Monday, March 31, 2014

Getting my feet wet with invasive attacks, part 1: Target recon

This is part 1 of a 2-part series. Part 2, The Attack, is here.

One of the reasons I've gone a bit dark lately is that running CSCI 6974, RPI's experimental hardware reverse engineering class, has been eating up a lot of my time.

I wanted to make the final lab for the course a nice climax to the semester and do something that would show off the kinds of things that are possible if you have the right gear, so it had to be impressive and technically challenging. The obvious choice was a FIB circuit edit combined with invasive microprobing.

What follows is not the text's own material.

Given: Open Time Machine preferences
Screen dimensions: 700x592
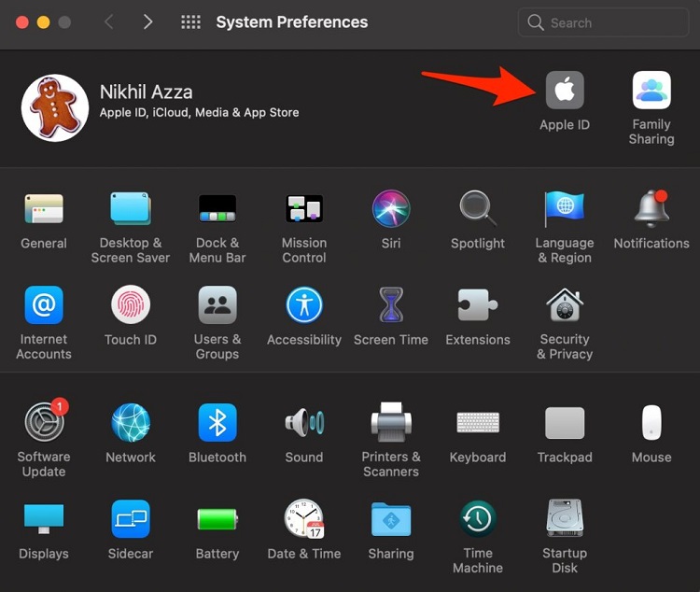Looking at the screenshot, I should click(x=477, y=519).
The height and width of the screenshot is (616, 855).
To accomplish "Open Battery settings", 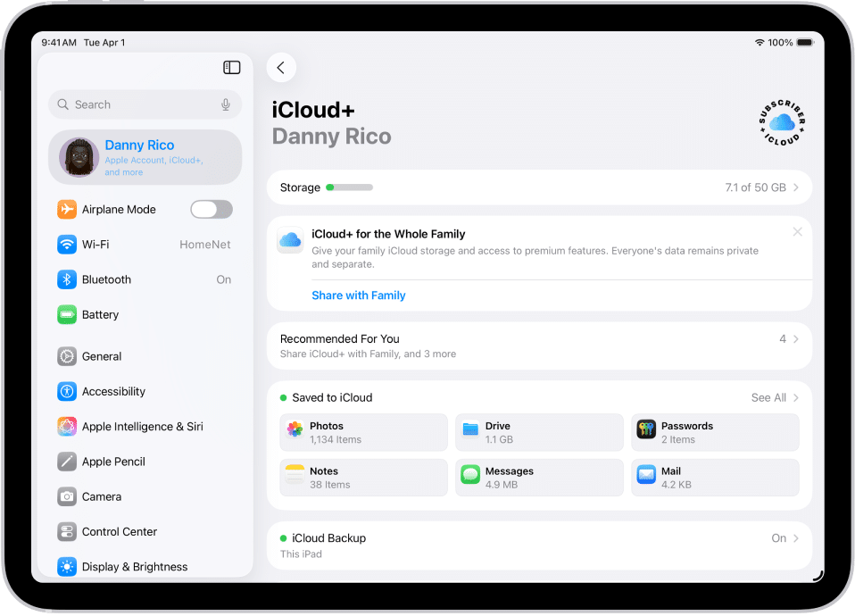I will tap(145, 314).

After slaving away for quite a while (this was started back in January or so) I've managed to get something ready to show off :) The work described here will be demonstrated in front of my students next week as part of the fourth lab for the class.

The first step was to pick a target. I was interested in the Xilinx XC2C32A for several reasons and was already using other parts of the chip as a teaching subject for the class. It's a pure-digital CMOS CPLD (no analog sense amps and a fairly regular structure) made on a relatively modern process (180 nm 4-metal UMC) but not so modern as to be insanely hard to work with. It was also quite cheap ($1.25 a pop for the slowest speed grade in VQG44 package on DigiKey) so I could afford to kill plenty of them during testing

The next step was to decap a few, label interesting pins, and draw up a die floorplan. Here's a view of the die at the implant layer after Dash etch; P-type doping shows up as brown. (John did all of the staining work and got great results. Thanks!)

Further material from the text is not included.